Of course, the real problem with simulations is that you can get the computer to do whatever you want it to do, which always should put into question the results that come out (as the astronomy professor I had once said, along with such other interesting quotes (or paraphrases, as the case may be) as 'if you put enough points together, you can make a circle out of it' which I don't mean really to discredit anything one way or the other). There's always that danger of trying to shoehorn the data to match the hypothesis instead of just letting the data speak for itself (something a lot of people, including me, tend to do from time to time).
The other half of using simulations then should be to test the results in the real world, or if testing them becomes impossible (we can't exactly build Dullville or rip out the private transportation systems of Denver and put in public transportation, though one famous architect did in fact try to get such a plan through for Philadelphia), then at least find real-world examples. It's kind of like the billions of dollars in research the transportation bureau spent on finding the causes of traffic jams, only to come to the conclusion that 'there are too many cars' (leading to options A. make there be less cars - fat chance - and B. build more roads).
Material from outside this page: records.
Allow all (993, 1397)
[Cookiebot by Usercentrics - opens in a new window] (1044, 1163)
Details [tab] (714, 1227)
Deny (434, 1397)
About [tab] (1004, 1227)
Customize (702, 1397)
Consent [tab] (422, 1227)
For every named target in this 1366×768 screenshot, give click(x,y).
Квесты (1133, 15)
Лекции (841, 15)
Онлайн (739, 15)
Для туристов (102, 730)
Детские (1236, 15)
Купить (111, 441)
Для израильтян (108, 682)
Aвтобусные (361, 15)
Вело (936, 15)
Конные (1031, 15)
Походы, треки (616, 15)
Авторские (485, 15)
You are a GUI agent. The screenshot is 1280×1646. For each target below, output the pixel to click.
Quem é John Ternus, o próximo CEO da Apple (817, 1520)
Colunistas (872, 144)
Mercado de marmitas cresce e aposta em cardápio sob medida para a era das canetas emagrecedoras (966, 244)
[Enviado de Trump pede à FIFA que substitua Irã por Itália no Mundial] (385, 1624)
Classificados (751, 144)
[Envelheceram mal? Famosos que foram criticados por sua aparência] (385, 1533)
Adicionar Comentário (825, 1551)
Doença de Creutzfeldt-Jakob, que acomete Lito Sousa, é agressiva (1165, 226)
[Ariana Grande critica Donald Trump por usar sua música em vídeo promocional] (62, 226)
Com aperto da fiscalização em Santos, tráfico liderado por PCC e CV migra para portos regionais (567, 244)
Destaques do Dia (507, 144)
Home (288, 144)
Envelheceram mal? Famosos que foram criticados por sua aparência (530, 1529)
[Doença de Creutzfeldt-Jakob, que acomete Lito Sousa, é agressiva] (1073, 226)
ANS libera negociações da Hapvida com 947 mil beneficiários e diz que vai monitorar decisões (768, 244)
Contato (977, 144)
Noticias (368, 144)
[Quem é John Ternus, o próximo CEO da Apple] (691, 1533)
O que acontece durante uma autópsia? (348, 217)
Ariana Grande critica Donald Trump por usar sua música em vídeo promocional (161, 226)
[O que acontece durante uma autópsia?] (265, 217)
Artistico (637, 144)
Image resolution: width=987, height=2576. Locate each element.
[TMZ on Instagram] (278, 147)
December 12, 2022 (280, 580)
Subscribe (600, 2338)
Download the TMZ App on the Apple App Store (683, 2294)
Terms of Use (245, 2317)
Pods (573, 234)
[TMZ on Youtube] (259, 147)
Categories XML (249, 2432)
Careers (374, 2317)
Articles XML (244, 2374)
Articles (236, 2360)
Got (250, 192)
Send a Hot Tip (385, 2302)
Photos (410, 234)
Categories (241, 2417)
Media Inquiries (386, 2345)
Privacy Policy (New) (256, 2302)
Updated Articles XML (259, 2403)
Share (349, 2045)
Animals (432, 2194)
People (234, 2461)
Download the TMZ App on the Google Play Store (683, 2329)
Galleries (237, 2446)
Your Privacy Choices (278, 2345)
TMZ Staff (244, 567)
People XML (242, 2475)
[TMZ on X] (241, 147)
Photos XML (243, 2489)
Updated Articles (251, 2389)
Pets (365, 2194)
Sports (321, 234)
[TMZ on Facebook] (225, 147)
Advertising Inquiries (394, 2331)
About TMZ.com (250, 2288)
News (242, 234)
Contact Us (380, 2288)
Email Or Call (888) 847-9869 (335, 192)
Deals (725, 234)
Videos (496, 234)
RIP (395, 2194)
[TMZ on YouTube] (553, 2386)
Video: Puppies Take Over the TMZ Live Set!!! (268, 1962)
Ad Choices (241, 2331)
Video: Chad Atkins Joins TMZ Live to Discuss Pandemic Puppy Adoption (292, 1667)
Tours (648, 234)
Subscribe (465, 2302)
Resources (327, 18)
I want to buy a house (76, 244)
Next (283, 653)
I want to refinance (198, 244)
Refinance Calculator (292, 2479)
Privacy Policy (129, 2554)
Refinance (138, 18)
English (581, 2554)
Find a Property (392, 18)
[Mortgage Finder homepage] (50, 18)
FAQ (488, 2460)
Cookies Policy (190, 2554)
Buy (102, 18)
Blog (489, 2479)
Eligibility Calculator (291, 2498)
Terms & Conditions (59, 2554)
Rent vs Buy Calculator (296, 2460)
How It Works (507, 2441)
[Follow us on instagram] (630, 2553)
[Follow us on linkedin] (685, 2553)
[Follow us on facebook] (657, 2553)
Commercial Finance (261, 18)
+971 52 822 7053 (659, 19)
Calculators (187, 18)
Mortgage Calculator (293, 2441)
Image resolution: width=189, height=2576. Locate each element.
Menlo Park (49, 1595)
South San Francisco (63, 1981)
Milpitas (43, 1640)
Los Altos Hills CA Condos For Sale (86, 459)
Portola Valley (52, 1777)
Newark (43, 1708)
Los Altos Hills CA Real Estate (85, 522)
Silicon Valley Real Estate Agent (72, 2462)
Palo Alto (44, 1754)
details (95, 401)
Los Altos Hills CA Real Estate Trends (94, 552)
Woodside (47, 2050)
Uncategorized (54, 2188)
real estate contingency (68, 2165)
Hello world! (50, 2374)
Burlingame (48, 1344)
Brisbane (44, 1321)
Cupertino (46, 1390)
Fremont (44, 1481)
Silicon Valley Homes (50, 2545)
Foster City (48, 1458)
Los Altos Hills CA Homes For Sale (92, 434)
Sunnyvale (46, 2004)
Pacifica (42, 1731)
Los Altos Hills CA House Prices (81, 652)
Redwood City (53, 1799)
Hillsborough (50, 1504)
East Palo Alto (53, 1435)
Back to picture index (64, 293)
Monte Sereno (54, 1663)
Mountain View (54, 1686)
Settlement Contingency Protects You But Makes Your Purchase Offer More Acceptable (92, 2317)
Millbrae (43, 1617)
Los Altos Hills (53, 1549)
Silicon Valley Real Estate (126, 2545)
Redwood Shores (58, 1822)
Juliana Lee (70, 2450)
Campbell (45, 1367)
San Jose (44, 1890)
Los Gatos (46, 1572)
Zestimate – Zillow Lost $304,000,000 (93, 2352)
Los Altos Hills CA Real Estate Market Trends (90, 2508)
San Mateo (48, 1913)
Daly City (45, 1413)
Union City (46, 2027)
Actually, I wonder how simply changing the times when people have to go to work in the morning might hold up, say staggering the rush hour... That way, you're not looking it JUST as a problem of 'too many cars' but rather a problem of too many cars trying to funnel through a particular road, all at the same time (you're the urban planner, so you must know of research along those lines :P).
(Of course, this sort of thing may already be what's going on in the class, but seeing how I can't access the syllabus... :P).